*Passage:*
* START *

The lack of a significant correlation between lexical cohesion and human-rated writing quality highlights a potential imbalance in current writing assessment rubrics, which often place disproportionate emphasis on lexical sophistication and diversity. These rubrics tend to prioritize the use of less frequent and more varied vocabulary, sometimes overlooking the importance of lexical cohesion—evident through word associations and collocations—that reflects a deeper understanding and command of vocabulary. This finding suggests that writing assessment frameworks could benefit from a more holistic approach to evaluating lexical knowledge. Such an approach would enable test designers and raters to account for the crucial role of lexical cohesion in effective communication. To this end, raters should be trained to assess writing quality in a balanced manner, considering not only lexical and syntactic complexity but also cohesion, coherence, and rhetorical effectiveness. By broadening the scope of assessment criteria, evaluators can provide a more accurate and comprehensive measure of writing proficiency, rather than focusing predominantly on a limited set of linguistic features (Biber et al., 2011).
For L2 researchers, this study underscores both the potential and limitations of computational tools in writing research. While tools like Coh-Metrix, VocabProfiler, and TAACO provide valuable insights into various linguistic features, researchers must recognize that these tools alone cannot fully capture the complexity of writing quality. The stronger predictive power of human coding in this study highlights the necessity of combining computational analyses with manual coding to obtain a more comprehensive evaluation of writing. This finding reinforces the importance of adopting a multidimensional approach to evaluating syntactic complexity—one that integrates the efficiency of computational tools with the nuanced understanding and expertise that human raters bring to the assessment process.

* END *

*Information provided:*
* START *

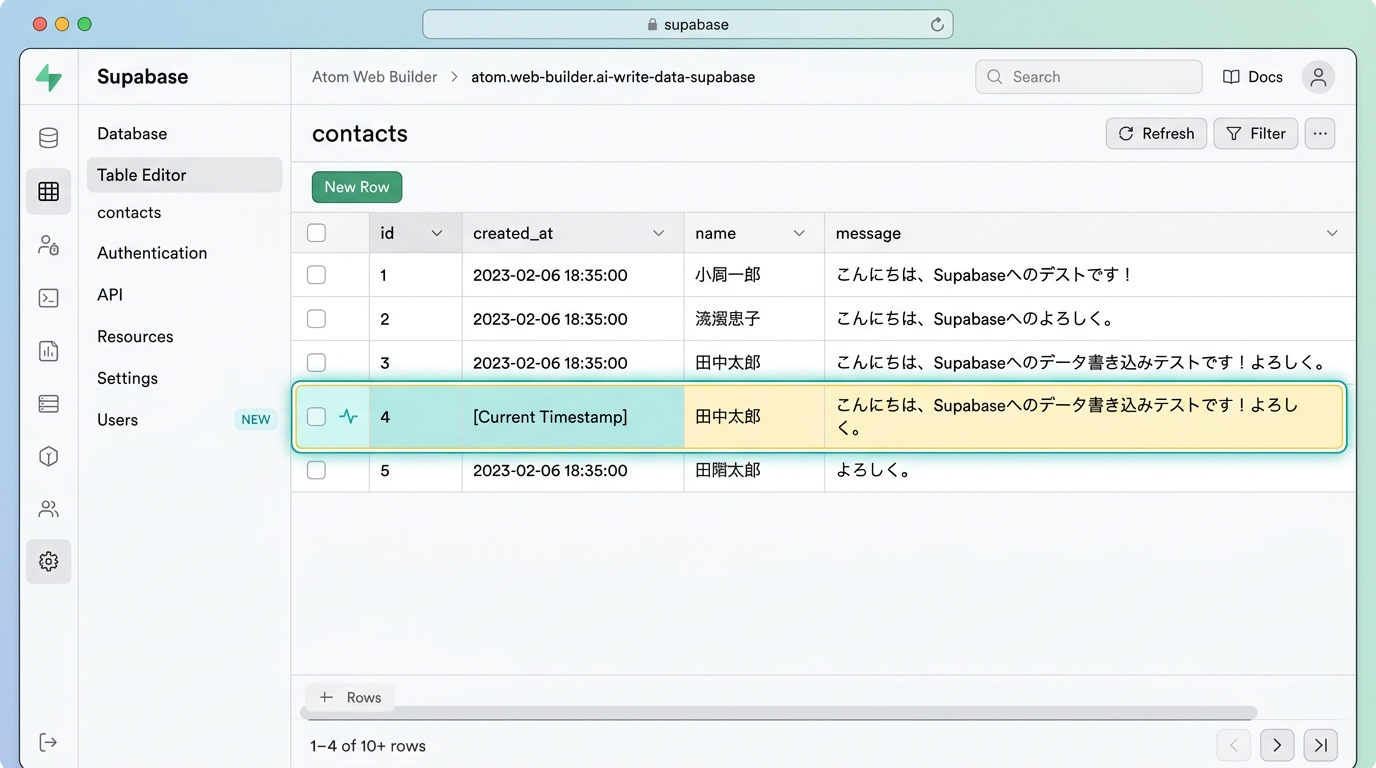Check the checkbox for row id 5
Screen dimensions: 1376x768
pyautogui.click(x=316, y=470)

* END *

*Task details:*
Continue the passage on writing assessment and computational tools from where it stops.

*Answer for this exercise:*
This study has several limitations that should be considered. First, the sample was drawn from two universities using convenience sampling, which limits the generalizability of the findings. Since undergraduate EFL students are a highly diverse group with varying linguistic needs and educational backgrounds, using larger, more representative samples obtained through probability sampling methods would better capture this diversity and provide findings that are more applicable to the broader EFL population. Although previous studies have employed relatively small sample sizes (e.g., Crossley et al., 2016; Maamuujav, 2021; Maamuujav et al., 2021), the integration of computational tools holds the potential to facilitate the analysis of larger datasets in future research on EFL writing. Second, the study employed only a single narrative writing prompt, which may have introduced the influence of topic familiarity. Future research could address this limitation by incorporating multiple writing prompts or comparing the linguistic features of texts across various academic genres, such as argumentative and narrative writing, to examine how different tasks may affect writing quality and the contribution of specific linguistic features.
Human ethics and consent to participate
Not applicable.
Author’s contributions
M.J.E. did all the steps of this research and wrote the manuscript.
Funding
No funding was received.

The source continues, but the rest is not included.